Records provided:
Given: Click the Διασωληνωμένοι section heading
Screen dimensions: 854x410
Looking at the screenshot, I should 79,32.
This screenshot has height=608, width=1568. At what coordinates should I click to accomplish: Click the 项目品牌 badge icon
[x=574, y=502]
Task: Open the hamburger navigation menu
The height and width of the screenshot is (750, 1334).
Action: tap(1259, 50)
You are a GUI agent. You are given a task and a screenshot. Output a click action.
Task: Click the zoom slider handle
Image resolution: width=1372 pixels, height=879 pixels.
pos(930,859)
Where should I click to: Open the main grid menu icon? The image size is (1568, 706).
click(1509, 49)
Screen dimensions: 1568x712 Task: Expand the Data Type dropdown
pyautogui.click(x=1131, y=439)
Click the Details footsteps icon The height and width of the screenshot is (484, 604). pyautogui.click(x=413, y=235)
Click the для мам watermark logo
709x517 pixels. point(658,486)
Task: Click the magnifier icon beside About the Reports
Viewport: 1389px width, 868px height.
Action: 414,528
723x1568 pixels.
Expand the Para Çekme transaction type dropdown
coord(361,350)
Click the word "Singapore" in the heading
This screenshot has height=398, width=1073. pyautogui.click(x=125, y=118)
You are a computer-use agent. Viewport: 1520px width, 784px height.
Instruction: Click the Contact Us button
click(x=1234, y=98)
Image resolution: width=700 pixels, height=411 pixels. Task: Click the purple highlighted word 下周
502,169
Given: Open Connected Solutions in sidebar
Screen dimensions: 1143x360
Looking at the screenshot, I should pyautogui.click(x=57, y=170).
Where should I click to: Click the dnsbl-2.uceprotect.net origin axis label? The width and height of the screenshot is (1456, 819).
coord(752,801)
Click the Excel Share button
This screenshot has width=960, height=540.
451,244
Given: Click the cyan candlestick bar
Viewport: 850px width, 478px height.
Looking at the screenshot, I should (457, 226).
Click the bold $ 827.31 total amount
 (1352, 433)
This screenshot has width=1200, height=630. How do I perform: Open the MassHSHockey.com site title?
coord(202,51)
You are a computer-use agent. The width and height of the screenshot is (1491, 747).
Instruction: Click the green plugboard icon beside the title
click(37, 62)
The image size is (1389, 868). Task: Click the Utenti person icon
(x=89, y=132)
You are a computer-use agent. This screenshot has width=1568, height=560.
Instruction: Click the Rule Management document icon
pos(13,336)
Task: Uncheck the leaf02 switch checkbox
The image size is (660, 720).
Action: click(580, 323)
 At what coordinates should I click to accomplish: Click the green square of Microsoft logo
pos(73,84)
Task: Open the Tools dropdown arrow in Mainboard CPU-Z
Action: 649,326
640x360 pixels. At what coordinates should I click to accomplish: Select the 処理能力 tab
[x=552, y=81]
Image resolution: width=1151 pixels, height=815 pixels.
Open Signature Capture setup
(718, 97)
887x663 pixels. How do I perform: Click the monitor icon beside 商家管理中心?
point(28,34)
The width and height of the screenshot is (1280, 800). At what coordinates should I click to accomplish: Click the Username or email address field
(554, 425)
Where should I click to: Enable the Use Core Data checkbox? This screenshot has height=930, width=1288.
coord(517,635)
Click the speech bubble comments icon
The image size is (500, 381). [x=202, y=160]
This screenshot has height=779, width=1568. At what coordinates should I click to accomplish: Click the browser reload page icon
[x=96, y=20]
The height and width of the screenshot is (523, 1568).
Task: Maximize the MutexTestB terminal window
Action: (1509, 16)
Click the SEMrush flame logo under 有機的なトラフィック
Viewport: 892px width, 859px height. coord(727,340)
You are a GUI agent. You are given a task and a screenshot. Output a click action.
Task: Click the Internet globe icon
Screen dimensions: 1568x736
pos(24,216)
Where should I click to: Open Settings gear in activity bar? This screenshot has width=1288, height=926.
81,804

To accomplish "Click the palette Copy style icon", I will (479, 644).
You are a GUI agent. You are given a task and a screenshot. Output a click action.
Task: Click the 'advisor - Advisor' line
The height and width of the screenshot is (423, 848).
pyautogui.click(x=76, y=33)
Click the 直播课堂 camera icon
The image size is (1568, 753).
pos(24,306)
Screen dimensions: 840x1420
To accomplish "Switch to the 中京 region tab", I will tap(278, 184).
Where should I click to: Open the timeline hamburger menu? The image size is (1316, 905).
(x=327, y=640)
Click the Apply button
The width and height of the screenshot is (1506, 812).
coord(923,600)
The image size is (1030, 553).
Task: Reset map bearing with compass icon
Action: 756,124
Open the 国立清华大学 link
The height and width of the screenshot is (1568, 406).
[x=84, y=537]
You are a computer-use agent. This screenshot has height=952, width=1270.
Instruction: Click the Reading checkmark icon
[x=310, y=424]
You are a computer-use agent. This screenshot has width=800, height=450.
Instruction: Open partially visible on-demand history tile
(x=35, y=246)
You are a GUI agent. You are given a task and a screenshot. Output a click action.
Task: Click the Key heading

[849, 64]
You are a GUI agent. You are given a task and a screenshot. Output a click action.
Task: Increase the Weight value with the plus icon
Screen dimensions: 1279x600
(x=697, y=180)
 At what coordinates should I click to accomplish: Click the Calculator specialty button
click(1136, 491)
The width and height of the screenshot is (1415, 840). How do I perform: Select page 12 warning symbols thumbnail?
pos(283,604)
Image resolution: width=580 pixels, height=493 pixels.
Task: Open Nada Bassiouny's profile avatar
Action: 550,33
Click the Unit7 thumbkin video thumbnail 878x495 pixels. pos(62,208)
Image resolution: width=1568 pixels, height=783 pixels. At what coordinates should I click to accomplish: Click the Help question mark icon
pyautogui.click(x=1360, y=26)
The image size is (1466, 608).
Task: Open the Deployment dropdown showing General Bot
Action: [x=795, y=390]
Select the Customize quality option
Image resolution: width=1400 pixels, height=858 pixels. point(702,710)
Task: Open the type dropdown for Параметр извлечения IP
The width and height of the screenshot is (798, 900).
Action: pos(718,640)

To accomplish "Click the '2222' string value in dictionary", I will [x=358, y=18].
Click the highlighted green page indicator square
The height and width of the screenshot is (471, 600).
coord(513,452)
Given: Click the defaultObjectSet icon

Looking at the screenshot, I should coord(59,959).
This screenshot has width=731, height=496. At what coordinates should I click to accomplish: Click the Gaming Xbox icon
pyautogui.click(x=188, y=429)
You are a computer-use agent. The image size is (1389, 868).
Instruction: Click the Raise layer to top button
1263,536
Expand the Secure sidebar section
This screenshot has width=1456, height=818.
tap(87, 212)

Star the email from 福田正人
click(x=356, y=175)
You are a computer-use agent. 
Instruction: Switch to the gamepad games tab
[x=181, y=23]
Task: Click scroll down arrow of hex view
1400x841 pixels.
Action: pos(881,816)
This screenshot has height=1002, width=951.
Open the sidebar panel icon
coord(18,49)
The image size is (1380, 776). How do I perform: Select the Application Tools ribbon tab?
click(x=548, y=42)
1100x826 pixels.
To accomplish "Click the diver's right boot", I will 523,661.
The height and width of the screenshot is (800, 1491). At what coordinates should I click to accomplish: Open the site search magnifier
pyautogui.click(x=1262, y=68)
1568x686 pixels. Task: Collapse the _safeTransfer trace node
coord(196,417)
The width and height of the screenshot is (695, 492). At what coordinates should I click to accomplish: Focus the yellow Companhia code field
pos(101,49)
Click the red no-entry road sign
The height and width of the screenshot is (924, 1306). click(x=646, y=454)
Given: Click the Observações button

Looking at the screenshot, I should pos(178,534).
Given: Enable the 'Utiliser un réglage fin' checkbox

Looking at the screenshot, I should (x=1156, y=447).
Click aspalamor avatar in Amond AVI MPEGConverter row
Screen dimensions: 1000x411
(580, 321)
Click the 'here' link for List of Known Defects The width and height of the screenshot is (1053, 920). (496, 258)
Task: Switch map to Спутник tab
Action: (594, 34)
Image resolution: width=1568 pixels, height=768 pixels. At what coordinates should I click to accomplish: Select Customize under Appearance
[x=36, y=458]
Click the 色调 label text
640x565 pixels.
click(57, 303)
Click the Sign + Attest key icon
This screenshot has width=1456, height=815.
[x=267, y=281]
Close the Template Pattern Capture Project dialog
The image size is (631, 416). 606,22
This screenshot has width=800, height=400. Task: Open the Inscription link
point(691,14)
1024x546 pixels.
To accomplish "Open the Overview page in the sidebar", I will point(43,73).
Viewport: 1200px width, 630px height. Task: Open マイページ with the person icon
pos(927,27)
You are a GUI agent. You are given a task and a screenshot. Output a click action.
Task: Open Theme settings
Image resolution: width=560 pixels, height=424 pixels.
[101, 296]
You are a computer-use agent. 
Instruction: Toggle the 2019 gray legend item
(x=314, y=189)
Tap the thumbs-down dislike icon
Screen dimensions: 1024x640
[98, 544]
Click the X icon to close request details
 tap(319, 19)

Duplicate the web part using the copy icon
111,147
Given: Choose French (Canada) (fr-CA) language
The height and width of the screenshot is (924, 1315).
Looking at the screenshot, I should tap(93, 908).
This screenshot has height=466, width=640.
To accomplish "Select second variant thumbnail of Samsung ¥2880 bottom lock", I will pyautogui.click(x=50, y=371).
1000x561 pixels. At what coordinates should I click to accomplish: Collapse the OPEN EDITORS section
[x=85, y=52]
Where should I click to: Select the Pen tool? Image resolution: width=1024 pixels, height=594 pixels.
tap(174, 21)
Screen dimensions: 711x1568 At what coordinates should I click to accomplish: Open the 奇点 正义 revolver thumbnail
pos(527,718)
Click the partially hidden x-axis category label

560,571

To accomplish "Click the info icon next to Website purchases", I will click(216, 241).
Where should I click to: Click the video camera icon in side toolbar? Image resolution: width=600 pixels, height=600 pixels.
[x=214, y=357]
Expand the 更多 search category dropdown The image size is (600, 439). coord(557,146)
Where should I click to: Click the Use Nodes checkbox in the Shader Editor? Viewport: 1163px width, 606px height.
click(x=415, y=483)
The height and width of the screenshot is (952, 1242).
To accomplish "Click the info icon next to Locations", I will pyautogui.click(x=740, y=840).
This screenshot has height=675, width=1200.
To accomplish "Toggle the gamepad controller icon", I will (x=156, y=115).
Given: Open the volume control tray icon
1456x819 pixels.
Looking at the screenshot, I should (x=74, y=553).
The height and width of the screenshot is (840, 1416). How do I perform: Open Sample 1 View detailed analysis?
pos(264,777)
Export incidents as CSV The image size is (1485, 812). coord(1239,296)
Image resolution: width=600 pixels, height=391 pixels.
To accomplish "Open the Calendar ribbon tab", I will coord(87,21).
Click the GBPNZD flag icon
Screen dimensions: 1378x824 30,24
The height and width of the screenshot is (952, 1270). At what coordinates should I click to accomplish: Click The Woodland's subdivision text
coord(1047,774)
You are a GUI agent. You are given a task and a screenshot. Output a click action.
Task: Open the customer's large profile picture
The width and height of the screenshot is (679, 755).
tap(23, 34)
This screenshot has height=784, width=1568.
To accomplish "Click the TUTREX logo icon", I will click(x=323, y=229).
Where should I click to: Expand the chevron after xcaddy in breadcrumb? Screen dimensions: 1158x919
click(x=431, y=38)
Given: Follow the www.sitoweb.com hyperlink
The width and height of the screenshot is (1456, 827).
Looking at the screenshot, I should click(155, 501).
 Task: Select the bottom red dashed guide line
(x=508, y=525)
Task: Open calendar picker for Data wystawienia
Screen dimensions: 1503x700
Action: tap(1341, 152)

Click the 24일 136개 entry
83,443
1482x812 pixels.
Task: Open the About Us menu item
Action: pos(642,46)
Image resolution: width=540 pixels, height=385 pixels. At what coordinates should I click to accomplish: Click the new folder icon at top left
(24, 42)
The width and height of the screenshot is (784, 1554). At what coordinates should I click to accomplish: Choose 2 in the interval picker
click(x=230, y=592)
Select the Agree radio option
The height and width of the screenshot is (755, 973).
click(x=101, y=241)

What to work on: Count the lines in the items above that contain the word "entry", and give only that number.

Worked solution: 2